BLINKEN SIGNIFIES SOLIDARITY IN KYIV — Secretary of State Antony Blinken, visiting Kyiv today, called on Ukrainians “to stick together,” warning that — with 100,000 Russian troops massed on the border — one of Russian President Vladimir Putin’s aims was to provoke internal divisionsDavid M. Herszenhorn writes.

“Our strength depends on preserving our unity, and that includes unity within Ukraine,” Blinken said, appearing with Ukrainian President Volodymyr Zelenskiy before a meeting. “One of Moscow’s longstanding goals has been to try to sow divisions between and within countries, and quite simply we cannot and will not let them do that.

“So our message to all of our friends here and to all of Ukraine’s global leaders, to its citizens alike, is to stick together and to hold on to that unity, to strengthen it. It’s never been more important, particularly as the country faces the possibility of renewed Russian aggression.”

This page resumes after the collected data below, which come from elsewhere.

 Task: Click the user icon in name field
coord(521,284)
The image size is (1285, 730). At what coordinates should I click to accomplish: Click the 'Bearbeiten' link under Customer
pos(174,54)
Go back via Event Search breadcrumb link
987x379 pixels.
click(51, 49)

Blinken noted that he was among a parade of Western officials to make appearances in the Ukrainian capital in recent days. German Foreign Minister Annalena Baerbock was there Monday, ahead of a visit to Moscow Tuesday.

NIGHTLY NUMBER

Unknown

The number of hospital workers who remain unvaccinated, according to U.S. officials, a blind spot that makes it difficult for public health officials to predict and assess vulnerabilities at facilities already facing staffing crises.

PARTING WORDS

Massachusetts Attorney General Maura Healey speaks during a press conference.

Massachusetts Attorney General Maura Healey speaks during a press conference. | Drew Angerer/Getty Images

DEMOCRATS GO FOR CLEAN SWEEP IN BEANTOWN Massachusetts Attorney General Maura Healey, a progressive lawyer known for taking on former President Donald Trump and Purdue Pharma, will launch her campaign for governor on Thursday, according to two people familiar with her planning.

Healey’s entrance could maximize Democrats’ chances of retaking the office the party has so rarely held in recent decades, Lisa Kashsinky writes.

It’s also likely to keep another potential contender, Labor Secretary Marty Walsh, out of the open-seat race. Walsh has been weighing whether to return home and run, but people close to the former Boston mayor have repeatedly said he was unlikely to enter the fray if Healey did, despite the more than $5 million that remains in his campaign war chest.

Healey, who’s been “seriously considering” running for governor for the better part of a year, has long been viewed as Democrats’ best shot at reclaiming the governor’s office. Republicans have held the position for most of the past 30 years, a streak broken only by former governor and presidential hopeful Deval Patrick.

Her path became much clearer after GOP Gov. Charlie Baker and Lt. Gov. Karyn Polito both bowed out of the 2022 contest in early December, tipping the race toward the Democrats.